Все чаще и чаще деды, как на тайную сходку-маевку, сходились к старым допотопным вязам, что толпились богатырской дружиной на заоколичном бугре, по-над берегом еще в древности усохшей речки Лядочки. Там говори, толкуй, хоть слезы лей — никто не услышит и не увидит, никто не донесет о своевольстве стариковских дум и терзаний.
— Жаль вот, нет у нас своего Димитрия, — первым зачинал дергать нервы Финоген. — Он-то бы расколошматил эту железную орду.
— Какова такова Димитрия? — не догадываясь, переспрашивает звонарь Васюта.
— А Донскова — вот какова! Того, что Мамая поколотил на Куликовом…
— А-а, тади надо бы…
— Хотя бы Чапай нашелся, — вспомнился дедам и другой полководец.
— Василь Ваныч хорош ерой был — чиво говорить. Да вот зевака дал — и погубил себя… И солдатики пострадали… Как-то чудно вышло…
— Усатых героев у нас и теперь богато. Ордена да шашки солнцем горят на них. От потретов ажник глаза ломит. И песни велят петь геройские — все больше о себе и все чин-чином… А, поди, и они зазевались ведь с Гитлером-то, а? Поверили, что не пойдет на Расею. Джельтельмена нашли… Не-е-т, полководцам и тем, кто к народу, ко всей Расеи приставлен, зевать не полагаица. И так сказать…

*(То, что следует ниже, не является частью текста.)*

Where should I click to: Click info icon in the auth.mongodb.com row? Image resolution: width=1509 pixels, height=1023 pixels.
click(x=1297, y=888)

Брюзжа и попрекая кого-то за ротозейство и нерасторопность, старички сходились в думах и надеждах на одном: не такая Расея, чтоб новых Димитриев Донских не нашла в себе.
А Донской не сходил с их умов и языков неспроста. Как раз тут, в Лядове, и в ее окрестностях князь Дмитрий сделал со своим войском один из последних привалов перед выступлением к Дону, к Непрядве, к полю Куликову. Это их речку Лядочку, по словесному преданию, выпили досуха дружинные кони и теперь в междулужье, которое видно с бугра от дремучих вязов, лишь веснами в половодье, как бы для памяти, воскресает ручей-речка, а летом и осенью здесь ночуют туманы, зимой отлеживаются непролазные сугробы. Издревле во всякую пору здесь таится и видится защитная сила Лядовки. Вот тут-то, представлялось старикам, нужно бы и на сей раз остановить, побить и повернуть германских басурманов туда, откуда пришли…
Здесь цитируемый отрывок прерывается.